Giorgio De Marzi

Personal information
- Date of birth: April 18, 2007 (age 19)
- Place of birth: Lancaster, Pennsylvania, United States
- Height: 6 ft 2 in (1.88 m)
- Position: Goalkeeper

Team information
- Current team: Roma
- Number: 70

Youth career
- 2021–2026: Roma

Senior career*
- Years: Team / Apps / (Gls)
- 2025–: Roma / 0 / (0)

International career^{‡}
- 2026–: United States U19 / 1 / (0)

= Giorgio De Marzi =

American soccer player (born 2007)

Giorgio De Marzi (born April 18, 2007) is an American soccer player who plays as a goalkeeper for Serie A club Roma.

==Early life==
He was born on April 18, 2007, in Lancaster, Pennsylvania, United States, to Italian parents.
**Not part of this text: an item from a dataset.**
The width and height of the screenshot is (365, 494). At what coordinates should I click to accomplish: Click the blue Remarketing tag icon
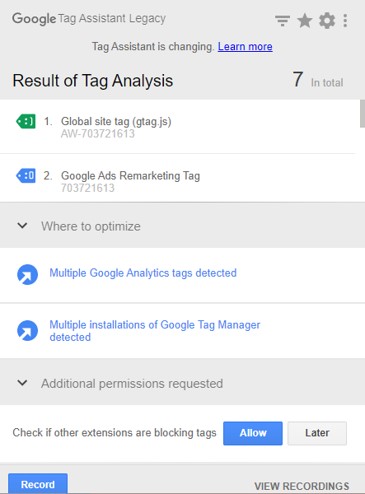[x=26, y=176]
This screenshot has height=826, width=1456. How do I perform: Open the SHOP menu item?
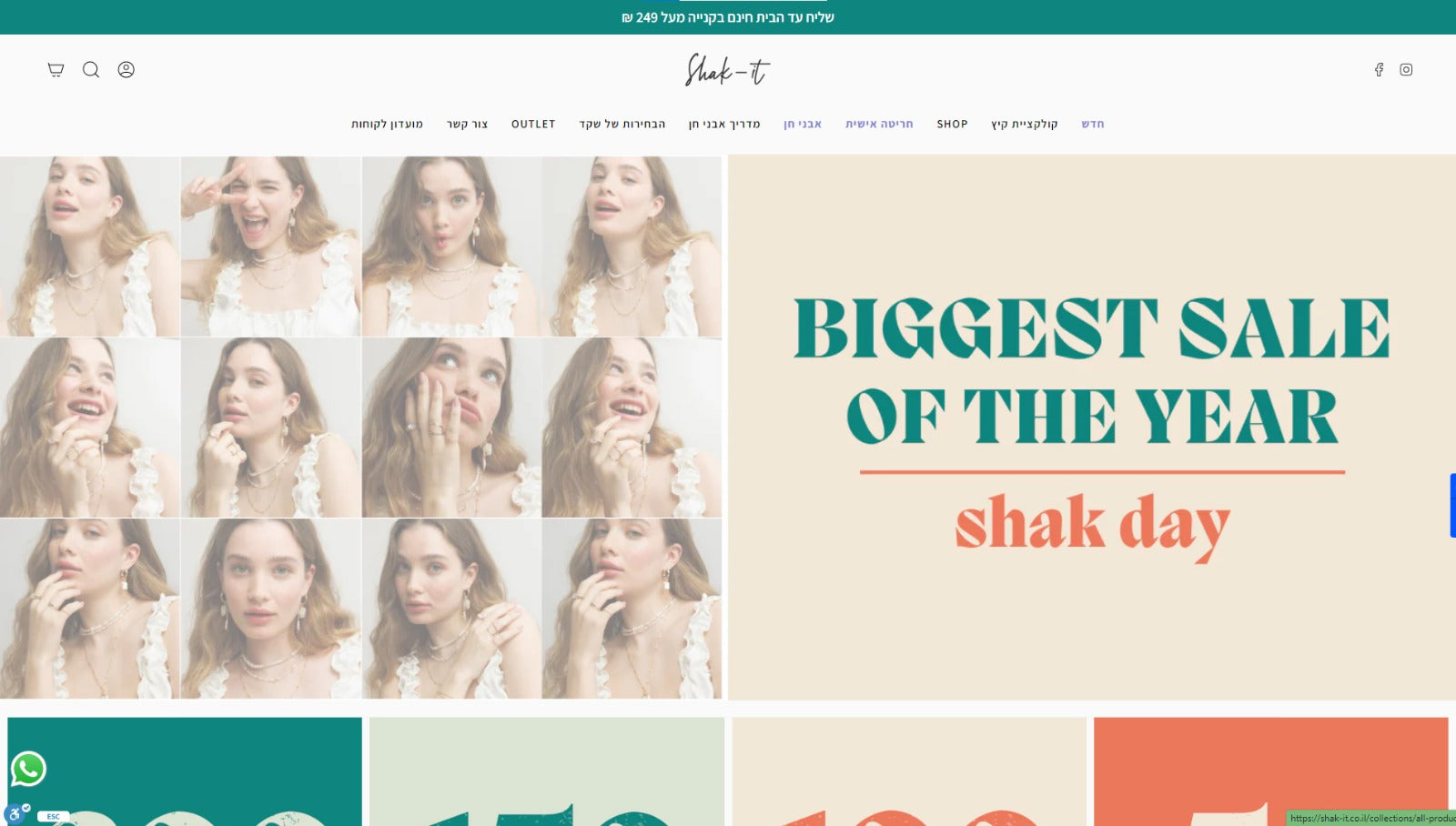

He grew up in San Cesareo, Italy.

==Club career==
De Marzi joined the youth academy of Serie A side Roma at the age of fourteen and helped the under-17 team win the league title. In 2024, he was promoted to the club's under-19 team and started training with the first team. On December 29, 2024, he was first named on a matchday squad for the first team during a 1–1 away draw with AC Milan in the league.

==International career==
De Marzi was one of the 16 players who were called up for the March 2026 friendlies by USA U19 head coach Gonzalo Segares. He made his debut with the USA U19, featuring full-time in a 4–0 win match against Wales U19, on 28 March 2026.